Percebo. Custa-me um bocadinho a admitir, mas percebo. Assim que tenha oportunidade vou mostrar-lhe que ainda sei fazer 'a roda'. Sinto que vai fazer toda a diferença.

domingo, 15 de setembro de 2013

'European summer tour 2013'

As férias foram fantásticas. Mais de cinco mil quilómetros, quatro paísessete parques de campismo, praia, campo, montanha, neve, Disneyland e até um casamento digno de um conto de fadas. 

Acabaram, inevitavelmente. 

A chegada do Outono aproxima-se anunciando mais um ano de aulas, trabalho e rotinas. Ficam as fotografias para nos ajudarem a recordar alguns dos melhores momentos de uma viagem que vamos recordar para sempre.


a Caravana



1ª fronteira



Biarritz



Paris



Disneyland




Chamonix



Monte Branco



La Spezia



St Tropez


Somos Porto!



As músicas do porto foram, sem margem para dúvidas, a banda sonora das nossas férias de verão. Compreende-se, num ano em que o campeonato foi arrancado a ferros nas últimas jornadas, com uma vitória sobre o Benfica ao minuto 92, fazendo sucumbir à emoção até o menos entusiasta dos portistas.

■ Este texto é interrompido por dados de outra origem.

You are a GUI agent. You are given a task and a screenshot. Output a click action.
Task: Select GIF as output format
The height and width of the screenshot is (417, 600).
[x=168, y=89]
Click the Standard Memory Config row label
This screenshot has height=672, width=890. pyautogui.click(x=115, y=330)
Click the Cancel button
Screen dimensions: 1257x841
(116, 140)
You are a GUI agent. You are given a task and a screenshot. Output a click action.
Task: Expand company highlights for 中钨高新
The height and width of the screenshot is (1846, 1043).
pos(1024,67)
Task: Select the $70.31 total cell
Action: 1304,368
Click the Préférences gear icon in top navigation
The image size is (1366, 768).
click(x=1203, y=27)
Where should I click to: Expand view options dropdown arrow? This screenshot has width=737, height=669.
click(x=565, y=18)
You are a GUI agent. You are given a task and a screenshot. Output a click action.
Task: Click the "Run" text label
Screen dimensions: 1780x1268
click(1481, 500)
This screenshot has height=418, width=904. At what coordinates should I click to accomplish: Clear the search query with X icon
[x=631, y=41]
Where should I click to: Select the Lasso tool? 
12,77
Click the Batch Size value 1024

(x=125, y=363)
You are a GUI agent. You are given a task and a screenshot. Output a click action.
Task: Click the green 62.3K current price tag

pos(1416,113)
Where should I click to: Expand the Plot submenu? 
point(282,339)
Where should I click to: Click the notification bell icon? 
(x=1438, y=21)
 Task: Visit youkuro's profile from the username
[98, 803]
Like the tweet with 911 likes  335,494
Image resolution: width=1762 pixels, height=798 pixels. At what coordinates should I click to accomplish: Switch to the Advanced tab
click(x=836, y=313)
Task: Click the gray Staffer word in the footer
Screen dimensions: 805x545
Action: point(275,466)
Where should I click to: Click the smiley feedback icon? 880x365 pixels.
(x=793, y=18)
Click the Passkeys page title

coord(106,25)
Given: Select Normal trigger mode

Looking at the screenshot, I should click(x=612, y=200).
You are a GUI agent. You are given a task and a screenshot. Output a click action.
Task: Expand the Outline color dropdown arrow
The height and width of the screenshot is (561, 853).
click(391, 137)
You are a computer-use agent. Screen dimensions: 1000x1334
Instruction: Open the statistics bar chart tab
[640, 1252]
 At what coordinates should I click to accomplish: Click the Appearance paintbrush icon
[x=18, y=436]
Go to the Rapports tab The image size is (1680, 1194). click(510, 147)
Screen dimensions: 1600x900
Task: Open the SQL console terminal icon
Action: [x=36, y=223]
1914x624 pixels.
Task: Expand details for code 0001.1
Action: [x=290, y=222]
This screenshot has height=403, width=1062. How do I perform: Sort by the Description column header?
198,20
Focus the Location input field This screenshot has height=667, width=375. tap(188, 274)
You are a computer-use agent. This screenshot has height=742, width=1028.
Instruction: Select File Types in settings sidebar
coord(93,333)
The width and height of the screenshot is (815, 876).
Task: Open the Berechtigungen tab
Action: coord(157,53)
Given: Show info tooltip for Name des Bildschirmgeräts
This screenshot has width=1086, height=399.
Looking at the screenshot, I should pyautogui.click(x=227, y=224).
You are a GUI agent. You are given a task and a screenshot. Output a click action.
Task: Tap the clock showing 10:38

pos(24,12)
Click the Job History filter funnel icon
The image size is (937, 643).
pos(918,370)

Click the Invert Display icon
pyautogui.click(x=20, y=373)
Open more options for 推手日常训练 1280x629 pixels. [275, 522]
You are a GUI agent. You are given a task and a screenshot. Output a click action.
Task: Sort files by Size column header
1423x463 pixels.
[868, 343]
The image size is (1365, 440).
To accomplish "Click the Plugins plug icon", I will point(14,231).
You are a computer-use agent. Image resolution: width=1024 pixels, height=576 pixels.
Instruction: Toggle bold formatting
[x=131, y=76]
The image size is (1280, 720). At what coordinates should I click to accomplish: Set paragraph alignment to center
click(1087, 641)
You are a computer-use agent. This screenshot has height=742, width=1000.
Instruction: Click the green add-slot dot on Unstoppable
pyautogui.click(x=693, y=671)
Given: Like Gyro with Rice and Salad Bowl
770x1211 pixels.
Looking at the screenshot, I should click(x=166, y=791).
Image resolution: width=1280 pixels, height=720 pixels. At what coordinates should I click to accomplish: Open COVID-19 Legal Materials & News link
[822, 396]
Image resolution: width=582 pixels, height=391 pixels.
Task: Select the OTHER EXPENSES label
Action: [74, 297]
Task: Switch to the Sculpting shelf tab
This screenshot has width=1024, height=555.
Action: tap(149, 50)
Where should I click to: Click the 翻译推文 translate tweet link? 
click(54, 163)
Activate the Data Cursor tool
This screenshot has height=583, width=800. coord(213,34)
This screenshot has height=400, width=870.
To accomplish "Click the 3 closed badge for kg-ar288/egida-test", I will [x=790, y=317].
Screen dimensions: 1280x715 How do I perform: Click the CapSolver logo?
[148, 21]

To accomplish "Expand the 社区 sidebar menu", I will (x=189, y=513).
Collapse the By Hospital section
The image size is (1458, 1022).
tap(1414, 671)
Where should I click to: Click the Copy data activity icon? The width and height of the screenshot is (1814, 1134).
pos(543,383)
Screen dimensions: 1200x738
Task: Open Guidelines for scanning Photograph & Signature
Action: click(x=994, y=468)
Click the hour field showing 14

O ritual começou no Douro com o Tommy a instituir que no final do jantar era obrigatório dar a toda a encosta a possibilidade de ouvir alto e bom som o hino, os filhos do dragão, a cabeça do lampiôm, o mágico porto, o ganhei quase tudo e até o relato emocionado de uma rádio local ao golo do Kelvin.

Nunca mais parou. Qualquer tentativa de colocar música a tocar onde quer que fosse despertava na Té um histérico:

"Não qué isso! Qué as mucas do Póto! Qué as mucas do Póto!"

Tendo em consideração de viajámos mais de 5.000km a 100km/h, nem me atrevo e tentar contabilizar o número de vezes que o rádio da auto-caravana passou as músicas do FCP.

Porto, meu grande amor, damos a vida para seres campeão mas, neste momento, merecemos um descanso.

"não fui eu!"



Barra. O trio está com os primos dentro de casa. Alguém grita, alto o suficiente para se ouvir no jardim. Respiro fundo e levanto-me para ir impor alguma ordem. Contra todas as expectativas, no momento em que rodo a maçaneta da porta, reina um silêncio sepulcral...

<mau... algo se passa...>

Os mais novos e um dos primos estão perfilados no corredor, muito direitos, com os braços estendidos ao longo do corpo.

"Então meninos?"

"Estamos à espera da nossa vez. Estamos a ser interrogados."

Entro na sala e encontro o Tommy, com o semblante carregado, sentado em frente à prima, que, com a cabeça baixa e as mãos sobre os joelhos,  responde às perguntas que lhe vão sendo apresentadas.

"Filho, o que é que se passa aqui?"

Rasga-me um sorriso afável e explica:

"Não há outro modo de resolver as brigas deles. Cada um diz que a culpa é do outro. Estou a recolher, individualmente, as versões de cada um para perceber quem é que está a dizer a verdade."

Regressa à postura de agente stasi e faz mais uma pergunta.

Saio da sala. Os outros três continuam hirtos, encostados à parede. Sussurro-lhes:

"Mantenham-se assim, direitinhos e caladinhos. Vão ver que não vai custar nada."